Lay out every line of the listing below as a JSON list of strings, one string per line, leaving out the blank lines.

▶ _THE DATA_
************
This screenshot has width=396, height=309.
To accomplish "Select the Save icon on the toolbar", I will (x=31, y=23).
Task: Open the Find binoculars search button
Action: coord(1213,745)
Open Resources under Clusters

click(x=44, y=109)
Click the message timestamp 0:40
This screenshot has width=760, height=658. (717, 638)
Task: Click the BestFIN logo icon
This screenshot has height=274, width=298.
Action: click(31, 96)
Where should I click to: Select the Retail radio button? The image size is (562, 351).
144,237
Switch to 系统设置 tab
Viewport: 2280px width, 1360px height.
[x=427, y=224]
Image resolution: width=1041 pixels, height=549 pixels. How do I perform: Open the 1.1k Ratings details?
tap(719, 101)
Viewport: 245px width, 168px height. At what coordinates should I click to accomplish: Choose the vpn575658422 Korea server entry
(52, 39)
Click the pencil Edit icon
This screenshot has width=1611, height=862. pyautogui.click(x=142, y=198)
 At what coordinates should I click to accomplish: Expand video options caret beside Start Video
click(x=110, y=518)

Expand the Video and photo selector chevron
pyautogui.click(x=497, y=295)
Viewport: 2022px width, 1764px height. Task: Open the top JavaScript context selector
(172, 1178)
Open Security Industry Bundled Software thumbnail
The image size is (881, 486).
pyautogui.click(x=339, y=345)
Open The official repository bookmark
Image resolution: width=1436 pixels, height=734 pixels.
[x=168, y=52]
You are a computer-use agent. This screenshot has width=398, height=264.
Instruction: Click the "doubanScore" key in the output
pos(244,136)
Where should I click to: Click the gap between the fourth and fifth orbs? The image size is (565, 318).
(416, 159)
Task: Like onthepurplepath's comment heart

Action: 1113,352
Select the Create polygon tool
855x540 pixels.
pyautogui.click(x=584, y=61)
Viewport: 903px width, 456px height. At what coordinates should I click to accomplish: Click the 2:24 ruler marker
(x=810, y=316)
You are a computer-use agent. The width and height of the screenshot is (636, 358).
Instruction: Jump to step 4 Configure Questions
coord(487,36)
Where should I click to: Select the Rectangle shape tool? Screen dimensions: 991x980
************
▶ _EXERCISE SOLUTION_
[
  "This screenshot has width=396, height=309.",
  "To accomplish \"Select the Save icon on the toolbar\", I will (x=31, y=23).",
  "Task: Open the Find binoculars search button",
  "Action: coord(1213,745)",
  "Open Resources under Clusters",
  "click(x=44, y=109)",
  "Click the message timestamp 0:40",
  "This screenshot has width=760, height=658. (717, 638)",
  "Task: Click the BestFIN logo icon",
  "This screenshot has height=274, width=298.",
  "Action: click(31, 96)",
  "Where should I click to: Select the Retail radio button? The image size is (562, 351).",
  "144,237",
  "Switch to 系统设置 tab",
  "Viewport: 2280px width, 1360px height.",
  "[x=427, y=224]",
  "Image resolution: width=1041 pixels, height=549 pixels. How do I perform: Open the 1.1k Ratings details?",
  "tap(719, 101)",
  "Viewport: 245px width, 168px height. At what coordinates should I click to accomplish: Choose the vpn575658422 Korea server entry",
  "(52, 39)",
  "Click the pencil Edit icon",
  "This screenshot has width=1611, height=862. pyautogui.click(x=142, y=198)",
  " At what coordinates should I click to accomplish: Expand video options caret beside Start Video",
  "click(x=110, y=518)",
  "Expand the Video and photo selector chevron",
  "pyautogui.click(x=497, y=295)",
  "Viewport: 2022px width, 1764px height. Task: Open the top JavaScript context selector",
  "(172, 1178)",
  "Open Security Industry Bundled Software thumbnail",
  "The image size is (881, 486).",
  "pyautogui.click(x=339, y=345)",
  "Open The official repository bookmark",
  "Image resolution: width=1436 pixels, height=734 pixels.",
  "[x=168, y=52]",
  "You are a computer-use agent. This screenshot has width=398, height=264.",
  "Instruction: Click the \"doubanScore\" key in the output",
  "pos(244,136)",
  "Where should I click to: Click the gap between the fourth and fifth orbs? The image size is (565, 318).",
  "(416, 159)",
  "Task: Like onthepurplepath's comment heart",
  "Action: 1113,352",
  "Select the Create polygon tool",
  "855x540 pixels.",
  "pyautogui.click(x=584, y=61)",
  "Viewport: 903px width, 456px height. At what coordinates should I click to accomplish: Click the 2:24 ruler marker",
  "(x=810, y=316)",
  "You are a computer-use agent. The width and height of the screenshot is (636, 358).",
  "Instruction: Jump to step 4 Configure Questions",
  "coord(487,36)",
  "Where should I click to: Select the Rectangle shape tool? Screen dimensions: 991x980"
]